* **YOUR OBJECTIVE**: Can you copy word for word the stretch of items from the very start through the line containing "[x=12, y=157]", leaving out the pictures?

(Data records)

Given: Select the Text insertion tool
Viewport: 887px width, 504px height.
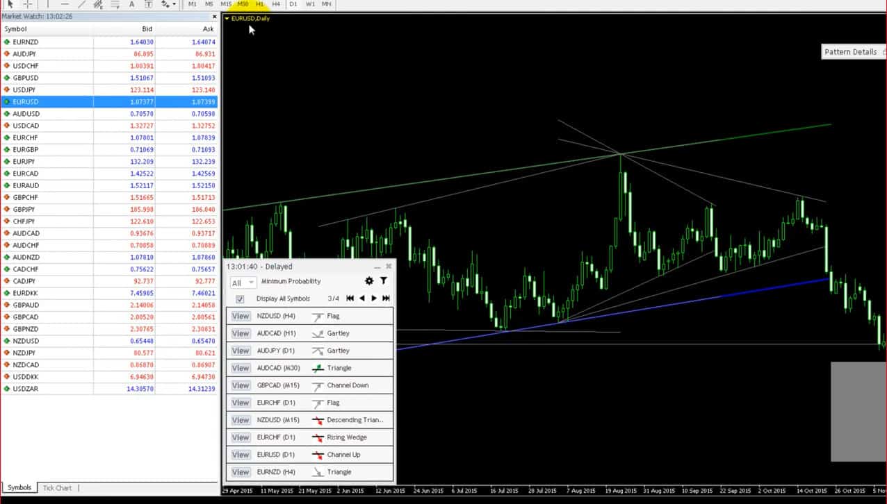Looking at the screenshot, I should (132, 4).
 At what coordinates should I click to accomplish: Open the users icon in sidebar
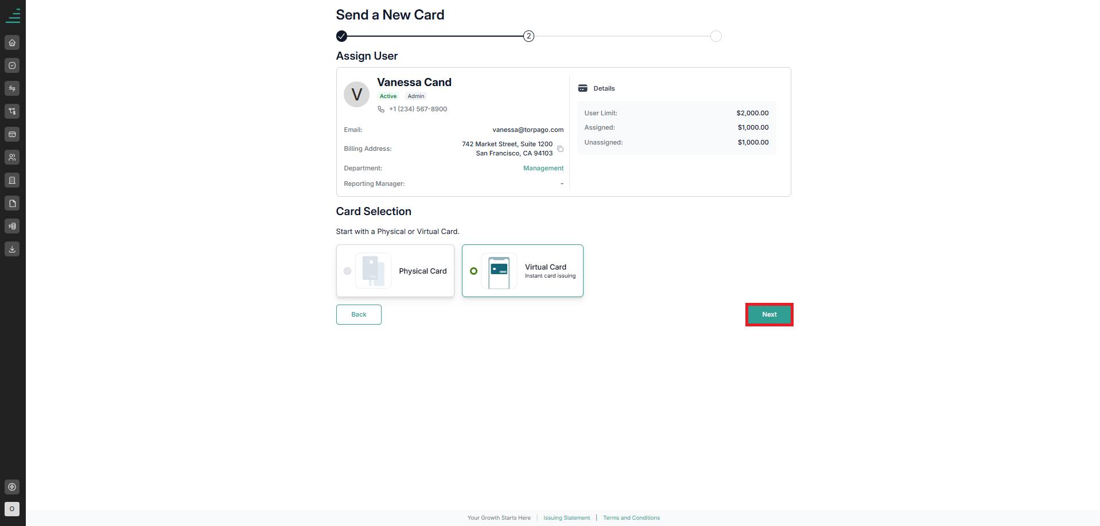[x=12, y=157]
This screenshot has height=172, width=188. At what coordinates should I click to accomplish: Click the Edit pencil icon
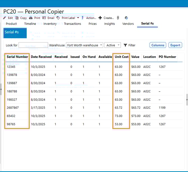[4, 18]
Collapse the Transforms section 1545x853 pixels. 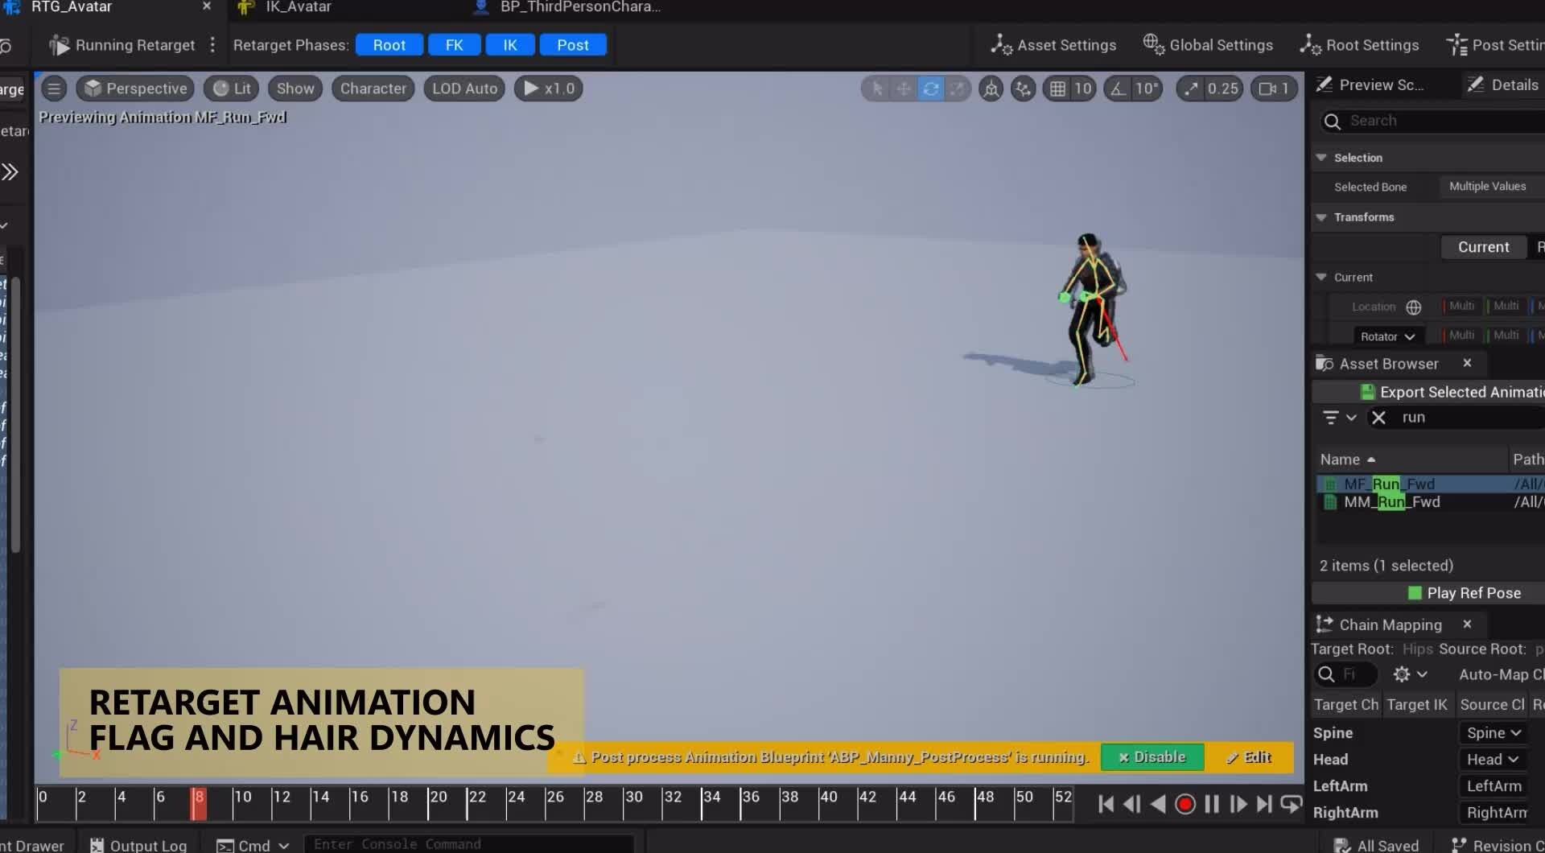(x=1321, y=217)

* **RESPONSE TO THE TASK**:
Given: Select the Text insertion tool
Viewport: 887px width, 504px height.
Looking at the screenshot, I should (132, 4).
 At what coordinates should I click to accomplish: Open the users icon in sidebar
[x=12, y=157]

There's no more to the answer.